"A un moment donné, le potentiel évolutif du virus va arriver à une fin, il va rentrer dans les rangs des virus saisonniers banals qui donneront des rhumes ou des infections peu sévères". L'optimisme véhiculé par ces propos tenus le 4 mars sur FranceInfo par le virologue Bruno Lina, membre du Conseil scientifique est-il de mise ou prématuré, voire irréaliste ?
Une expérience prépubliée en décembre dernier sur le serveur BioRxiv montre qu'un virus "classique" introduit dans le plasma d'un patient Covid convalescent -contenant donc des anticorps- est parvenu en 80 jours à muter en un variant neutralisant complètement l'action des anticorps ... Cette expérience qui n'a pas encore été validée par d'autres scientifiques montre que les évolutions du SARS-CoV-2 pourraient le rendre en fait encore plus virulent.
Mais sans aller jusqu'à ce scénario "catastrophe", une analyse de la situation de l'épidémie aux Etats-Unis réalisée par le scientifique américain Christopher JL Murray de l'université de Washington et publiée le 3 mars dans la très sérieuse revue JAMA est elle aussi beaucoup moins affirmative que le virologue du Conseil scientifique sur l'évolution de la Covid-19 en une infection saisonnière récurrente. Christopher JL Murray rappelle que pour que cette maladie devienne une infection banale, il est couramment admis que le niveau d'immunité collective à atteindre se situe entre 70 et 80%. Et selon lui, plusieurs facteurs risquent, malgré l'existence des vaccins, de rendre difficile l'atteinte cette situation.
Un effet réduit des vaccins
"Le vaccins auront un effet réduit sur la prévention de l'infection par le variant B1351 - dit 'variant sud-africain'-", estime en premier Christopher JL Murray. Pour appuyer cet avis, il souligne que "pour les trois vaccins testés contre ce variant, Janssen, Novavax et AstraZeneca ont rapporté des estimations d'efficacité pour empêcher la forme symptomatique de la maladie de respectivement 57 et 49% pour ls deux premiers et un pourcentage statistiquement non significatif pour le troisième". Ce qui signifie que si la part de ce variant dans les cas d'infection continue de progresser, l'efficacité globale des vaccins administrés aux Etats-Unis ne dépasserait pas 50%.
D'autre part, le scientifique rappelle que, notamment en raison de l'hostilité d'une partie de la population vis à vis des vaccins et du fait que la vaccination des enfant n'est pas à l'ordre du jour, le niveau de l'immunité collective que l'on peut attendre une fois que tous ceux qui peuvent ou veulent l'être auront été vaccinés, n'attendrait, selon ses projections, que 37,5%.

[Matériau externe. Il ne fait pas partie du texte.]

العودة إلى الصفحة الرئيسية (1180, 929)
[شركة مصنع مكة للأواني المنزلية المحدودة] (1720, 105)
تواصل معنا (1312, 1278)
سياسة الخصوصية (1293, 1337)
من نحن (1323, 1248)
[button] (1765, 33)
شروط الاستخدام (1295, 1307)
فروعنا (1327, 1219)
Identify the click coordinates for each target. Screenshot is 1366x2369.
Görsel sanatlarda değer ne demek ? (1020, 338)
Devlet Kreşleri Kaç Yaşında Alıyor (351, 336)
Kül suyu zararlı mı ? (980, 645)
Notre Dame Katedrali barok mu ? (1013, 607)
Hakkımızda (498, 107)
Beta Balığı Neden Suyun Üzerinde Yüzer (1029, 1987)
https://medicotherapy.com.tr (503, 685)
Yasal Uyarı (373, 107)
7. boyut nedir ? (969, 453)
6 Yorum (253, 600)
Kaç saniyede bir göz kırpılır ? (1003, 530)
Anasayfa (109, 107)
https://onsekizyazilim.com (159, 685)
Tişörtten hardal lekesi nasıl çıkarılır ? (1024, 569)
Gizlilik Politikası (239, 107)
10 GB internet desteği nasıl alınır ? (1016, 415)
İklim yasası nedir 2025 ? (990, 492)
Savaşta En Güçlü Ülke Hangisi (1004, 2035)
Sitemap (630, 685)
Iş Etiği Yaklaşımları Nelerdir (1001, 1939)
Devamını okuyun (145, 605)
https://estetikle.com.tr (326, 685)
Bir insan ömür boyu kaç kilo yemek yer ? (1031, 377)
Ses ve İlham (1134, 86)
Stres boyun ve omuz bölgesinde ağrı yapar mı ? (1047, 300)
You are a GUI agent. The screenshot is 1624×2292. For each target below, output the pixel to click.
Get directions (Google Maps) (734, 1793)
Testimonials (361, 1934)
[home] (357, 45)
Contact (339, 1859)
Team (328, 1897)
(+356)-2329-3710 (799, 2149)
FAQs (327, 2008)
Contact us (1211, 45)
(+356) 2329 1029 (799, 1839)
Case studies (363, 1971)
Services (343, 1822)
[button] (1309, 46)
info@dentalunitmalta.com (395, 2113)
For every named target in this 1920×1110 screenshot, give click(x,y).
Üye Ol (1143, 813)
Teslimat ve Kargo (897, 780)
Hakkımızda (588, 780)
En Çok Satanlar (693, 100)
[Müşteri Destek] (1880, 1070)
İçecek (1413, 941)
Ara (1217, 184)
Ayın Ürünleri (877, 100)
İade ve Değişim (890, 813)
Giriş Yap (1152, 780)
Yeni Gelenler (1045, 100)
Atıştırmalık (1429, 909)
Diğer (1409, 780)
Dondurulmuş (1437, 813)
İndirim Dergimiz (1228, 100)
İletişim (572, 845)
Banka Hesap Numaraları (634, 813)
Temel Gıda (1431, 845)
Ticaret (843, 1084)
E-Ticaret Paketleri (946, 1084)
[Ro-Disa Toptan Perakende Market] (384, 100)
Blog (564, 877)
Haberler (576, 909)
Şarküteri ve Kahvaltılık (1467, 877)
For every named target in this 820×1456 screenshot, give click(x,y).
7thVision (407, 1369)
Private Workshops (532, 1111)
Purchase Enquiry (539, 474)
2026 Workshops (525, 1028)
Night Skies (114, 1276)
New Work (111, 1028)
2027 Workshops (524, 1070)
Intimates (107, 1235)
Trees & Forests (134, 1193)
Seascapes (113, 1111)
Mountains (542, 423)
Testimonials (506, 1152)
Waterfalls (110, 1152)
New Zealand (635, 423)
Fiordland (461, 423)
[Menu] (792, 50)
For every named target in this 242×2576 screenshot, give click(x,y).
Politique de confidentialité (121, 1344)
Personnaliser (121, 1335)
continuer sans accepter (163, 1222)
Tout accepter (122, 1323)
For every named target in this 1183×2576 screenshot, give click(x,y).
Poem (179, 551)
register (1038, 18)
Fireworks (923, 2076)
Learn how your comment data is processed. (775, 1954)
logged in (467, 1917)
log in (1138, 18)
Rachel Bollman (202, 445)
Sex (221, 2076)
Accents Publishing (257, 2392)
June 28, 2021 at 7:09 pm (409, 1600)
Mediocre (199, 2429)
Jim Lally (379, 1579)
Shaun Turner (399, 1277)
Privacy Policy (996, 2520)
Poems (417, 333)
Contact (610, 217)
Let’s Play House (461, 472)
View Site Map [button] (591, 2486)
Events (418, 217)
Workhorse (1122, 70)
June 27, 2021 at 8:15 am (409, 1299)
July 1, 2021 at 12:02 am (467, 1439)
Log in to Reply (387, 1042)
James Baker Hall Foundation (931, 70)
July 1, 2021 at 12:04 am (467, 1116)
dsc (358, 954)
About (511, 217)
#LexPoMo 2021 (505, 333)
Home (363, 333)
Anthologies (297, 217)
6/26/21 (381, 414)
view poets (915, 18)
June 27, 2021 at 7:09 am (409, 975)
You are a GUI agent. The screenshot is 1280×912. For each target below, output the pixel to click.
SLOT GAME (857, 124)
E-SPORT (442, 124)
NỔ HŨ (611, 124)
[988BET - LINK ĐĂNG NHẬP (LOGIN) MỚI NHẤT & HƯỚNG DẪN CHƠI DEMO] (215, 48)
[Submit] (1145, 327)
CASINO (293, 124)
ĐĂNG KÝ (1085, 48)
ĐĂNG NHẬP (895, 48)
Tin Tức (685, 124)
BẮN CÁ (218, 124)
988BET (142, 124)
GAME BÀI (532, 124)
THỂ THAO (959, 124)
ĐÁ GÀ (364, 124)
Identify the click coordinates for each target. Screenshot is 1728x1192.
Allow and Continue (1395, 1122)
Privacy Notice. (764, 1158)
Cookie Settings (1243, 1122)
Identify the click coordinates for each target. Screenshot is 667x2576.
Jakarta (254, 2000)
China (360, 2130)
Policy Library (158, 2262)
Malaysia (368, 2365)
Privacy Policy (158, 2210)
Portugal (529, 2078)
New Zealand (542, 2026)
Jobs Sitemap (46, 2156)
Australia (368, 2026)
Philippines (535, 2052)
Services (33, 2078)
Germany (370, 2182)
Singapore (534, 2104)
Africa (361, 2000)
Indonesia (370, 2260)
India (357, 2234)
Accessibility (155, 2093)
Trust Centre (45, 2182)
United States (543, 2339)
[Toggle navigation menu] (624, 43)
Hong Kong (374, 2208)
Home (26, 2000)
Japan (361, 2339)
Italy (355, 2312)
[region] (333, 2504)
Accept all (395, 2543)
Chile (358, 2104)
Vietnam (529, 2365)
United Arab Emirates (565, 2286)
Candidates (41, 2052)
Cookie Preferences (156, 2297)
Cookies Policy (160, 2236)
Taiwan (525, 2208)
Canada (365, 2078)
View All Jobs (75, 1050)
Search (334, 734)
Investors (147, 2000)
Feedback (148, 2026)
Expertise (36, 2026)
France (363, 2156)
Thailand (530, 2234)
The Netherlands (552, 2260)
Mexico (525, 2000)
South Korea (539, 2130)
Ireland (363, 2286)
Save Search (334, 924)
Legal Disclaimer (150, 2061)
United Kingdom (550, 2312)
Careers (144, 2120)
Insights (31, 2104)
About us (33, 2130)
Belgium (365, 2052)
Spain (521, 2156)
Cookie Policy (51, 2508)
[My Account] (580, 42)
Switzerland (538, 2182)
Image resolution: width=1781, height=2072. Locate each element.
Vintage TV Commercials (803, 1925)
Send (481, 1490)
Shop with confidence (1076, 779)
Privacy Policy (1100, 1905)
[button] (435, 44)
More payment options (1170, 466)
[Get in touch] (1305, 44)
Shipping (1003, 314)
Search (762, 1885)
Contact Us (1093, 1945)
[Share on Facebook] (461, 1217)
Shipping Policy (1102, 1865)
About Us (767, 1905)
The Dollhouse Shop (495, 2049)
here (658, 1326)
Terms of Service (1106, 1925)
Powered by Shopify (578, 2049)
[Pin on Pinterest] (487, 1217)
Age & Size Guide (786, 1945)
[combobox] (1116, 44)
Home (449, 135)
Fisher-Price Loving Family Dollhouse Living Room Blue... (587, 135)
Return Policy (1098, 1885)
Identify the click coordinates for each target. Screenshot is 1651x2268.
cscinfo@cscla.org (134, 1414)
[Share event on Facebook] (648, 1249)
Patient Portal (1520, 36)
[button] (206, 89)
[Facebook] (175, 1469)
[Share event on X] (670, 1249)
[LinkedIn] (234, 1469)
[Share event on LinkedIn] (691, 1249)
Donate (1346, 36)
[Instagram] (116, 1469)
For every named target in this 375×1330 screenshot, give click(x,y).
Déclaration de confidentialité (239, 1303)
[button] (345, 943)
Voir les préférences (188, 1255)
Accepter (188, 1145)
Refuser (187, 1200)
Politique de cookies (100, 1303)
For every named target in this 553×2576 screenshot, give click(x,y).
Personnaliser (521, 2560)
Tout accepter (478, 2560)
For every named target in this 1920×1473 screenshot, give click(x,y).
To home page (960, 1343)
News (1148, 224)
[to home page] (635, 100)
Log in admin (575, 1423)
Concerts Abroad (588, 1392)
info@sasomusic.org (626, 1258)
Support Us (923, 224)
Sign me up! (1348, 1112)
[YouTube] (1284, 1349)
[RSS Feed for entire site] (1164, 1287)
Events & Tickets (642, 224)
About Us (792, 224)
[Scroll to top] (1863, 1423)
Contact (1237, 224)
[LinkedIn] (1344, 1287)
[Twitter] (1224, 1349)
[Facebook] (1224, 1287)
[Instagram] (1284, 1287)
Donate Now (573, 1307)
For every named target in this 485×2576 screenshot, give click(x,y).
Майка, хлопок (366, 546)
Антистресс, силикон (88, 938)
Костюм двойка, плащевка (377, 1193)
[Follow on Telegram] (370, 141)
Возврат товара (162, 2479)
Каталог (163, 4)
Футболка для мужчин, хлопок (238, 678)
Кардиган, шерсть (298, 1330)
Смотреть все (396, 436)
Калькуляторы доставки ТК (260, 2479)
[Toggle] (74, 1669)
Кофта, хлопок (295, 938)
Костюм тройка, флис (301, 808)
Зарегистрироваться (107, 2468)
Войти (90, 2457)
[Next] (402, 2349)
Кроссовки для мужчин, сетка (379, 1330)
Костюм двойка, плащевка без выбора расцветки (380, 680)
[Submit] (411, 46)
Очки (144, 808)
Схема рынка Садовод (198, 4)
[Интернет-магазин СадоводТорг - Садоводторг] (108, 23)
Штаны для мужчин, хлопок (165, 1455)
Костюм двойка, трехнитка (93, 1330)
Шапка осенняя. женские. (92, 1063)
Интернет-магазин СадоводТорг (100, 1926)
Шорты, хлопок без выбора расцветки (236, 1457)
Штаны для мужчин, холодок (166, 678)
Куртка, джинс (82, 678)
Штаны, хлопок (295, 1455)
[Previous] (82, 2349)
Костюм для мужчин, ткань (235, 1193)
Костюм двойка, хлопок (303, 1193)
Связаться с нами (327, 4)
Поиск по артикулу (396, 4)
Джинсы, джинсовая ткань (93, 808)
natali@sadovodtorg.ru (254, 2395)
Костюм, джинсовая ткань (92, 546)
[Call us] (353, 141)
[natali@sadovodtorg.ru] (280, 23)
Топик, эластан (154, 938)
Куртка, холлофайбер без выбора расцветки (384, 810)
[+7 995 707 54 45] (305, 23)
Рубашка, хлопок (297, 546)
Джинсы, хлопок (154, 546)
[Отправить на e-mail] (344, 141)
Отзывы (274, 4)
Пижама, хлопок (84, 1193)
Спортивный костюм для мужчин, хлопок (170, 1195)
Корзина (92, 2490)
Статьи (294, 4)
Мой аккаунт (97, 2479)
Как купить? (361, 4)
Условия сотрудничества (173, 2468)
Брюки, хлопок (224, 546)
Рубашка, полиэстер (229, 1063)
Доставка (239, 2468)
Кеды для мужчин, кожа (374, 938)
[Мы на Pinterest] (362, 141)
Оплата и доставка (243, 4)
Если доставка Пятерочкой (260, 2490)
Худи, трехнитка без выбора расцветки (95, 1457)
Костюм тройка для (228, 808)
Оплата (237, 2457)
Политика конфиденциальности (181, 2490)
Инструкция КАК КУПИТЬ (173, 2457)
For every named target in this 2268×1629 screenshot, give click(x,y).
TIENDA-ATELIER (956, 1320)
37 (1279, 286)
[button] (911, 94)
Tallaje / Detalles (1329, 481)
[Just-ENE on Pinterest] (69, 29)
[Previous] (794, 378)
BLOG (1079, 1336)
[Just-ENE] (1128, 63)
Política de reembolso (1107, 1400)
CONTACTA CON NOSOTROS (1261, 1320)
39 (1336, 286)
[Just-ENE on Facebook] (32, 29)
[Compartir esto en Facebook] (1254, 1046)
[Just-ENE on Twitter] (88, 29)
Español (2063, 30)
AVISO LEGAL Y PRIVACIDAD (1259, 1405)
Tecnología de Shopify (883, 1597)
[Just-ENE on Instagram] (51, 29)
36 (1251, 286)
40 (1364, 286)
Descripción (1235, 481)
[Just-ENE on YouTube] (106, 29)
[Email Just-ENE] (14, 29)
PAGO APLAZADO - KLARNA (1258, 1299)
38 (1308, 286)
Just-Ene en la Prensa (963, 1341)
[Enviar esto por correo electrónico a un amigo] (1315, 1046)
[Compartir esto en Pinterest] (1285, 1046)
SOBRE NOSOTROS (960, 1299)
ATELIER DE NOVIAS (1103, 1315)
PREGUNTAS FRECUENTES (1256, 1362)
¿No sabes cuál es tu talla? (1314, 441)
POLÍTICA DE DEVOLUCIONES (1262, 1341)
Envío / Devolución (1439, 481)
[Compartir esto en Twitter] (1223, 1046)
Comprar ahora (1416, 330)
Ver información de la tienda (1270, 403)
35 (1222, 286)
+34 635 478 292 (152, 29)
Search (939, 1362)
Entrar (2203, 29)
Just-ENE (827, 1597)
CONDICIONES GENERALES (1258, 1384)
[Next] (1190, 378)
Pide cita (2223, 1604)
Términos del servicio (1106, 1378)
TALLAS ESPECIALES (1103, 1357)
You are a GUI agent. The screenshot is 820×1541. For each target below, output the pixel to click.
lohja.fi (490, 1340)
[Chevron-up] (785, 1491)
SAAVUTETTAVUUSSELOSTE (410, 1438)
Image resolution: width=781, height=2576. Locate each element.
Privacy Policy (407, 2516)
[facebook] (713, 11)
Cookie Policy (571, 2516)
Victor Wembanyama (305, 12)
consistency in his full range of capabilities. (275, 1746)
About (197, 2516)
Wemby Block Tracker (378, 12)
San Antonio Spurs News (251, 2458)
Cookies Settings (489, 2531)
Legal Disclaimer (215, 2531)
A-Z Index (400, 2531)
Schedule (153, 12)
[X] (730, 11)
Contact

Troisième limite à l'efficacité de la campagne vaccinale soulignée par Christopher JL Murray, les doutes sur la protection qu'elle peut apporter contre une réinfection par les nouveaux variants du SARS-CoV-2 : "Si B1351 se propage largement, l'immunité dérivée du vaccin sera probablement bien inférieure aux niveaux requis pour atteindre l'immunité collective", assure-t-il.
Une baisse des hospitalisations et des décès
Voilà copieusement douchés, si on suit cette analyse, les espoirs de sortie rapide de cette crise sanitaire ! Si le chercheur américain admet que "même si la transmission reste similaire à ce qui s'est produit durant l'hiver 2020-2021, les hospitalisations et les décès devraient être moindre à l'hiver 2021-2022", il pondère ce pronostic en rappelant l'impact positif des mesures de protection (distanciation social, masques, etc...), mesure dont il estime qu'elles seront "problématiques à tenir l'hiver prochain en raison de la fatigue du public et de l'effet de la pandémie sur l'économie".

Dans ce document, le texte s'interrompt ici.